Нефертити смотрит в черную даль. Ее глаза печальны, а уголки губ дрожат. Как же она скучает по Нилу и солнцу!
– Когда все пройдено, самое страшное становится легким и простым.
Я отпускаю ее руку и возвращаюсь в беломраморный дворец. В Зале Двух Истин стоит тишина. Боги ждут. Я подхожу к золотому трону Осириса. Мы долго смотрим друг на друга. Человек и бог, женщина и мужчина. Горькое раскаяние за содеянное зло и совершенные преступления овладевают моей душой. Чаши весов начинают колебаться. Но я никогда не буду в Полях Камыша – рай не для таких, как я. Вся моя семья пребывает в преисподней, потому что никто из нас не сумел пресечь зло. А ведь каждый из нас слышал в детстве старую египетскую сказку о том, как зло можно победить добром.
Я плачу. Но в этот момент мне жалко не себя, а те возможности, которые были у меня для исправления ошибок и которые я упустила.
Ко мне подходит Исида.
– Смотри, твое сердце и перо Маат уравновесились.
Я улыбаюсь сквозь слезы.
– Но я все равно не могу произнести древнее заклинание, чтобы попасть в Поля Камышей?
– Не можешь, – грустно отвечает Исида. – Но Тот впишет твое имя в папирус. Свою жизнь ты прожила не зря.
На душе у меня горько и тоскливо.
– По крайне мере, в преисподней ты встретишь много знакомых лиц, – пытается шутить Гор.
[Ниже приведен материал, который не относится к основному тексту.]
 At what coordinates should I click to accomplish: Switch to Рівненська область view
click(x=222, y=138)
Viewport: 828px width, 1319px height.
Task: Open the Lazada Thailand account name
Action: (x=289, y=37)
Я киваю головой. Что верно, то верно.
– Осирис, – обращается Исида к своему мужу, – позволь ей напоследок увидеть любимого! Ведь им есть что сказать друг другу!
Я вздрагиваю. Неужели… Неужели мне позволят? Милая, добрая Исида, только она и понимает, каково это – хоронить любимого и жить без него. Слезы застилают мне глаза. Но я вижу, чувствую, он здесь… рядом…
Цезарь крепко обнимает меня.
– Здравствуй, родная.
Я отстраняюсь и заглядываю ему в глаза. Этот вопрос… Этот страшный вопрос мучает и терзает меня долгие годы.
Цезарь улыбается – мягко, ласково.
– Ты злишься на меня? – спрашивает он.
Я киваю головой.
Он опять обнимает меня.
– Эх, любимая, без меня ты не смогла бы удержать Римскую империю, не женское это дело.
– Почему? Я же правлю Египтом!
– И в итоге его погубила.
Я тяжело вздыхаю. Как мне жить с этим вечным укором?
– Я не хотел рисковать ни твоей жизнью, ни жизнью нашего сына.
– Поясни?
– У меня усилились припадки падучей.
Я всплескиваю руками.
– Я же говорила тебе, просила вызвать знатока вещей!
– Он бы мне уже не помог. И когда я узнал о заговоре…
– Ты о нем знал?
Я изумленно смотрю на Цезаря.
– Конечно! Ведь у меня были самые лучшие доносчики и шпионы! Я даже знал, что Антонию предложили убить меня, но он отказался.
– Не хочу о нем вспоминать.
– И тогда я подумал: лучше умереть в зените славы и могущества сейчас, чем через два-три года в немощи, став посмешищем для своих врагов. Я позволил заговорщикам делать свое дело. И поступил совершенно правильно! Ведь люди помнят меня как великого Цезаря! А не как дряхлого и немощного паралитика. Ты как царица должна меня понять.
– Я понимаю.
Обида, терзавшая меня все эти долгие годы, наконец-то покидает мое сердце. Мне становится легко.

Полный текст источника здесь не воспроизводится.